--- Data supplied Enclosed Below ---

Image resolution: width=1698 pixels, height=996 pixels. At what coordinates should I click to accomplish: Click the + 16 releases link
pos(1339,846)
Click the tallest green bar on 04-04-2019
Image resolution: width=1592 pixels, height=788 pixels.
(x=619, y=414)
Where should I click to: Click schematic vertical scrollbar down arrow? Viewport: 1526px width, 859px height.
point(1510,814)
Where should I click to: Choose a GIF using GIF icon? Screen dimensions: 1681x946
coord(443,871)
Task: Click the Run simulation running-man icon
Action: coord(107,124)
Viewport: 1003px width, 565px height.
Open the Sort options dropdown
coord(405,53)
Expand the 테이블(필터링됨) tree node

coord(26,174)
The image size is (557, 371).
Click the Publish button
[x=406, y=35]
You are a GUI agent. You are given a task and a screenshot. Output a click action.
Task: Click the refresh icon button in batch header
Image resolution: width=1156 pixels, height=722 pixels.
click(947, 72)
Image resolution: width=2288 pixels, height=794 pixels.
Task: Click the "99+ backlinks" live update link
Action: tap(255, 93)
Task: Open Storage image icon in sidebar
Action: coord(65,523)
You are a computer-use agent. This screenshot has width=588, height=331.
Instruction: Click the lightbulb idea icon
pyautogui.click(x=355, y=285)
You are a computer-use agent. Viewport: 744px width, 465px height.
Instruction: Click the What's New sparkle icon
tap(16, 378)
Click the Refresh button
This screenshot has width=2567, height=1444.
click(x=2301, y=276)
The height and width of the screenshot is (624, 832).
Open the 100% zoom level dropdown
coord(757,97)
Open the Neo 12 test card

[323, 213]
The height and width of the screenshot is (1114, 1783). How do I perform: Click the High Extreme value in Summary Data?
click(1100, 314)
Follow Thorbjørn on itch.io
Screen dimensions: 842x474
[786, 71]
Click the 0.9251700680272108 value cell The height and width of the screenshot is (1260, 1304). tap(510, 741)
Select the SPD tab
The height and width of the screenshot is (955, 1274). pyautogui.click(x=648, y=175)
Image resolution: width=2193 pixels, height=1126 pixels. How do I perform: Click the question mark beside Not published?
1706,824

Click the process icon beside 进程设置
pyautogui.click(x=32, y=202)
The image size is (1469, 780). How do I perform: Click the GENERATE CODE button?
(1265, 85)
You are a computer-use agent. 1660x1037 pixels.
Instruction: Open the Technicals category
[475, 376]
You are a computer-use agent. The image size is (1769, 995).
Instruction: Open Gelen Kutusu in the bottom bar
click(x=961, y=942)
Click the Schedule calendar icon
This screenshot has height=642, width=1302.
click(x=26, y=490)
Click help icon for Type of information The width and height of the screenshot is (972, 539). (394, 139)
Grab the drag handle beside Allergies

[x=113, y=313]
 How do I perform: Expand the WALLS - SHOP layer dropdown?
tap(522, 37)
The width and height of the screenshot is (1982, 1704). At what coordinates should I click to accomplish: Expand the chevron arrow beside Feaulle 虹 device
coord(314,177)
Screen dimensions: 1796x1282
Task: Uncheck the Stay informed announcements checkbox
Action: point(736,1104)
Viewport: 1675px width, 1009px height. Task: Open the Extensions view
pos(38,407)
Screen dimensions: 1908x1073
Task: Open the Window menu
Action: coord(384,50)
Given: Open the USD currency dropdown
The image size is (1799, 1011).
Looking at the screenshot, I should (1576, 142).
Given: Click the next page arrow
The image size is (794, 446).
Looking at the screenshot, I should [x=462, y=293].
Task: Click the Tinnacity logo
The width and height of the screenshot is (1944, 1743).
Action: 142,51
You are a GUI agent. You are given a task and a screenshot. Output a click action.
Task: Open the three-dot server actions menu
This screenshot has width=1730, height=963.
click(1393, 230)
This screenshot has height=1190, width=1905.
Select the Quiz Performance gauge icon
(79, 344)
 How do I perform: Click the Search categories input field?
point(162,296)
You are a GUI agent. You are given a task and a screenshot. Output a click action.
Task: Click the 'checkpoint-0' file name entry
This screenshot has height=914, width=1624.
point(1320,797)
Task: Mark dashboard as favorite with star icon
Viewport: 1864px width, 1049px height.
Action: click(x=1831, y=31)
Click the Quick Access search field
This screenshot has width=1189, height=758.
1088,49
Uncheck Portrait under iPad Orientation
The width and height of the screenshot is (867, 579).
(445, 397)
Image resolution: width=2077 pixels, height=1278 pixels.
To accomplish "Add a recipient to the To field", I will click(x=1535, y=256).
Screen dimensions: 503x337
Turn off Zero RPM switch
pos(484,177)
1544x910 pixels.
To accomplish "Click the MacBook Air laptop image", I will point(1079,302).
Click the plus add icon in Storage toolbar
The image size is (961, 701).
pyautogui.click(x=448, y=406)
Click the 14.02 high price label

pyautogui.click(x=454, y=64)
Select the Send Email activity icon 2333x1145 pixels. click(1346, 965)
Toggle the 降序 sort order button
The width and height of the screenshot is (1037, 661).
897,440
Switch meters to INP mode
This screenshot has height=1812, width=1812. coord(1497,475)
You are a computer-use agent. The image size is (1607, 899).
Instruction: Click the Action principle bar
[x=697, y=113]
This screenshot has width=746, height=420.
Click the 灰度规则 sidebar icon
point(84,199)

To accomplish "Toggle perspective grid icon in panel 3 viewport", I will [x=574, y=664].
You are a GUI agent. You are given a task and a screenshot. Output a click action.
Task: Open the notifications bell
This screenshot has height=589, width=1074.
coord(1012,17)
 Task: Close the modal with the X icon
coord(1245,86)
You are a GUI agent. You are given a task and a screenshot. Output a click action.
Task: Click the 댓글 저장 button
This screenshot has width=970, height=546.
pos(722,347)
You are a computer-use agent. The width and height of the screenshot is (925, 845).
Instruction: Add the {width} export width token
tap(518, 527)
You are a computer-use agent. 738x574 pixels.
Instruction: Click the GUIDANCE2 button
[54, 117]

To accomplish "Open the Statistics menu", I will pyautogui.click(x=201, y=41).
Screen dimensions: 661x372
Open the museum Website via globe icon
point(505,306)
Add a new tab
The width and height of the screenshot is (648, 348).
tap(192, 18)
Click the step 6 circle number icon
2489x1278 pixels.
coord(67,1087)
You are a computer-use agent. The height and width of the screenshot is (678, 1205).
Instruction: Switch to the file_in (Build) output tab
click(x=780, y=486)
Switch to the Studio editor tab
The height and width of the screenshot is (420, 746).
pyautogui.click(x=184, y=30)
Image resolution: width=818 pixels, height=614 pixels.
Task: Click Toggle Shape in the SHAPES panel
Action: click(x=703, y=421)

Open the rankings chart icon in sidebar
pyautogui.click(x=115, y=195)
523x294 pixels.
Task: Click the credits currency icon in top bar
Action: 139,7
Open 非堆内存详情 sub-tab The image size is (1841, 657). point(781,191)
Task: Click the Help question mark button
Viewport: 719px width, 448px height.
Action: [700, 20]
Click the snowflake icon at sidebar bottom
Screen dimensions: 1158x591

--- End of Enclosed Data supplied ---

Exercise brief:
Retype, in the same exact form, the lines of the material above from the line holding "Task: Mark dashboard" through the line holding "Image resolution: width=2077".

Task answer:
Task: Mark dashboard as favorite with star icon
Viewport: 1864px width, 1049px height.
Action: click(x=1831, y=31)
Click the Quick Access search field
This screenshot has width=1189, height=758.
1088,49
Uncheck Portrait under iPad Orientation
The width and height of the screenshot is (867, 579).
(445, 397)
Image resolution: width=2077 pixels, height=1278 pixels.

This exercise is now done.